温かな優しい「光」。良き方向へと導いて下さる「光」。仏様の功徳の中でも最も勝れた功徳とされる「光」。この「光」を、より感じるためにも、この『観無量寿経』をヒントに本堂再建案を考えていくことにしました。
(本多将敬)
光のモザイクを写しだす建物正面壁
「光」を主題とするという方針が定まった後、すぐに建物の設計検討に取り掛かり、「光の柱に蓋われる本堂」、「吹抜け上部から光が挿すロビー」、「光のモザイクを写しだす建物正面壁」の3枚のスケッチを描きました。
(河原 泰)
河原が最初の打ち合わせの後に書いたスケッチ(光のモザイクが描かれている)
日本に経典が伝来する前、『観無量寿経』は中央アジアで行われていた阿弥陀さまの観法と深い関係にあったと云われます。
中央アジアのクチャでは、洞窟一面にラピスラズリをすり潰した顔料をふんだんに使った仏画が描かれ、信仰の対象とされていたと云われます。寺院の中心で、信仰の対象となるご本尊の背後には、この顔料(瑠璃)を用いて石踊達哉師に仏後壁を描いて頂きました。仏後壁に描かれた青海波には、あたかも阿弥陀さまから発せられた光の仮仏の如く、そこかしこに金粉がちりばめられています。
金粉の延長上、本堂天井には無数のLEDの光が輝いています。
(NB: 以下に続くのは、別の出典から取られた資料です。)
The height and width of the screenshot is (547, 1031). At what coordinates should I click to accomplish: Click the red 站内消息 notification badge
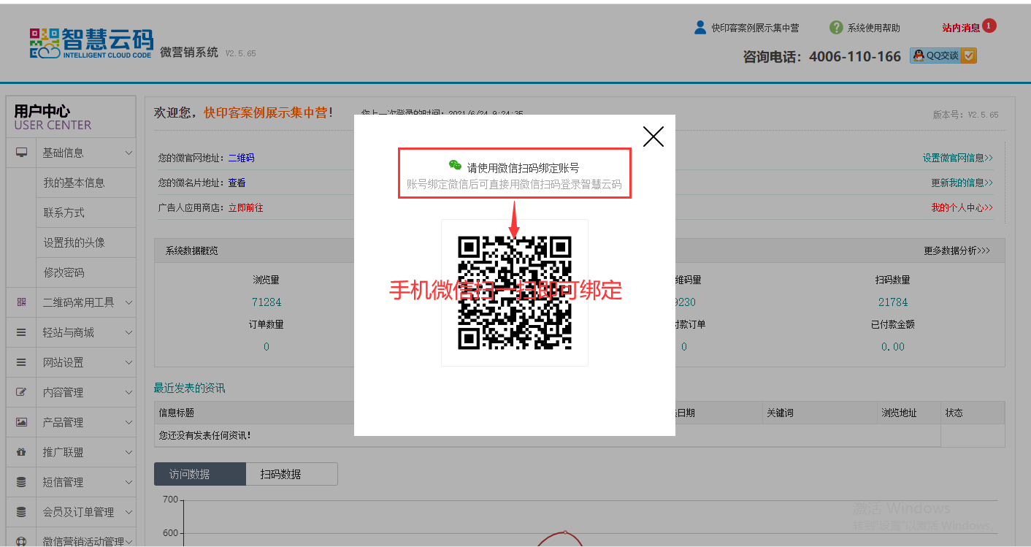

これは、堂内にいる我々を温かく包んでくださる「光」を、より体感できるようにと、建築家の河原泰先生とライティングデザイナーの小野田行雄先生が考えられたものです。
寄進者の御名を記した108本の煩悩柱が炊き上げられて108個の天空の光となり極楽浄土に向かう。
本堂内の周囲には、108本の煩悩柱が建てられており、柱の下からは炎をイメージした光が発せられています。
これは阿弥陀さまの慈悲の「光」に照らされることで、煩悩が清められ、われわれ自身のあるがままの姿が照らしだされることを表わしています。常に煩悩に囚われてしまう我々ですが、阿弥陀さまのことを心に想うと、阿弥陀さまは自ら我々の心の中に入ってきてくださいます。
(本多将敬)
本堂内部のプロポーションは、仏さまの大きさとの比例配分により、幅9m、高さ4.6m奥行18mとしています。
型枠にムクの杉板を用いたコンクリート壁と格天井が、仏さまをお守りします。
(河原 泰)
村上清師作の阿弥陀三尊像と石踊達哉師作の仏後壁の青海波
ホールには善導大師が著した観無量寿経の注釈書『観無量寿経疏』に説かれる二河白道を描いた絵画が掛けられています。
信を得て浄土に往生する行者のすがたが喩えられており、既製の二河白道を見ていない日本画家石踊達哉師が、経典の書き下ろしと簡単な解釈を基にイメージを膨らませて完成させたもので、今までにない全く新しい二河白道となりました。
(本多将敬)
客殿のロビーに掛かる日本画家 石踊達哉氏による二河白道
ロビーには天空光が降り注ぎ、本堂の杉板型枠コンクリート壁をやさしく照らし出します。この場所は、光を柔らかく受け止めるように気をくばりました。ロビーの柱や壁は、ピシャン叩きの上に、ノミで丁寧に横波をつけています。上階の木造部分は珪藻土の横目櫛引で仕上げています。これらすべての材料の横波が、上からの光により微妙に陰りをつくりだし、硬いコンクリートも柔らかい表情に変化します。
(河原 泰)
上からの光を柔らかく受け止め表情を作り出すロビー
法然上人は「月のかげのいたらぬさとはなけれども ながむる人の心にぞすむ」と詠まれていますが、いつでもどこでも照らしてくださる阿弥陀さまの「光」の存在に感謝して、お念仏をお称えして参りたいと思います。